L’atto dell’opera terminò quasi inavvertito2. Tutti gli occhi si fissarono sul palco del duce, ma
già il palco era vuoto. Le donne avevano l’aria di essere addirittura svergognate dai loro uomini che
guardavano rapiti là, alla forza e alla potenza, diventati essi stessi femminili. In un baleno la fila dei
palchi di primo ordine si vuotò. Nel corridoio le signore avevano abbandonato gli uomini come se
fosse scoppiato un incendio. Lui era appoggiato alla parete, davanti alla porta del suo palco, le mani
nelle tasche e solo. Aveva gli occhi cerchiati di rosso. Non era grande di statura, il colorito terreo3.
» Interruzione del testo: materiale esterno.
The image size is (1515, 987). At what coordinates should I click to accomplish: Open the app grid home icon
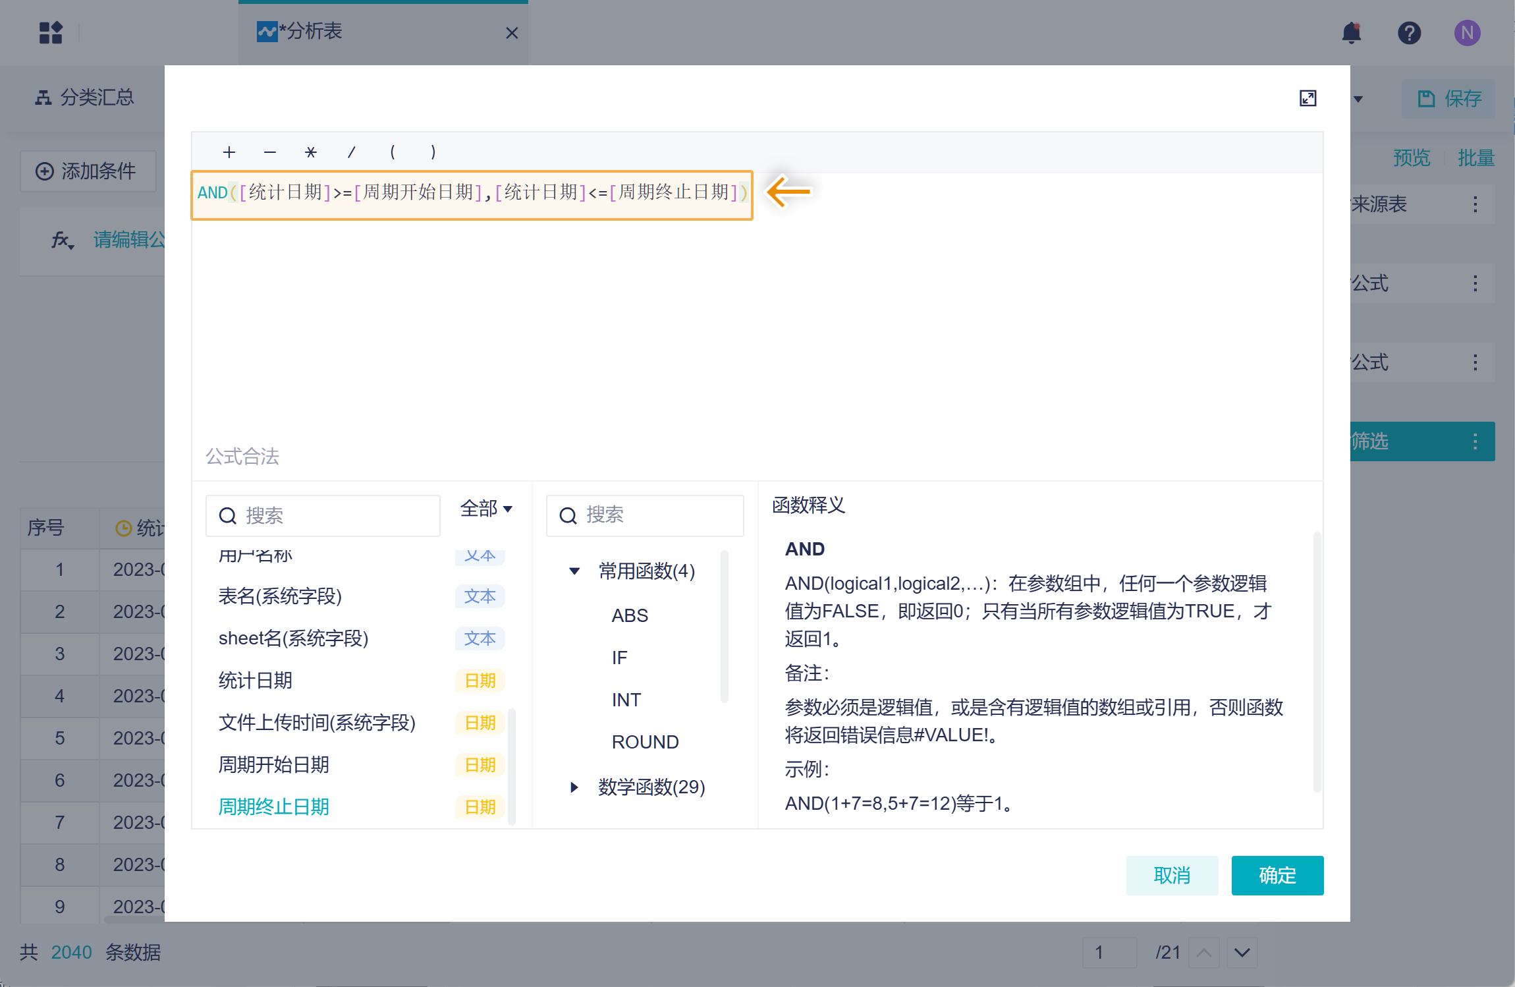[51, 33]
Si pensava fosse malato di stomaco, di fegato o di cuore. La folla veniva avanti. Gli uomini
arrancavano dietro alle donne, altri le trascinavano tenendole a braccetto come temendo di perderle.
La folla a due passi da lui, che lo vedeva arrivare indifferente e imperativo, svoltò verso le scale e
passandogli davanti si mise a sfilare levando la mano in alto, e camminava di lato per non voltargli
le spalle svoltando. Lui rispondeva a quei saluti con un cenno del capo, senza levare le mani dalle
tasche. A un tratto i suoi occhi si fissarono in fondo al corridoio dove io stavo con una signora. Non
vedeva nient’altro che due che non sfilavano. (1933)
(adattato da Corrado Alvaro, Quasi una vita, 1950)
1
ficcarsi: mettersi.
2
quasi inavvertito: senza che quasi ci si accorgesse che era finito.
3
terreo: colore giallo-bruno della terra. Si dice anche del colore del viso di persona spaventata o malata.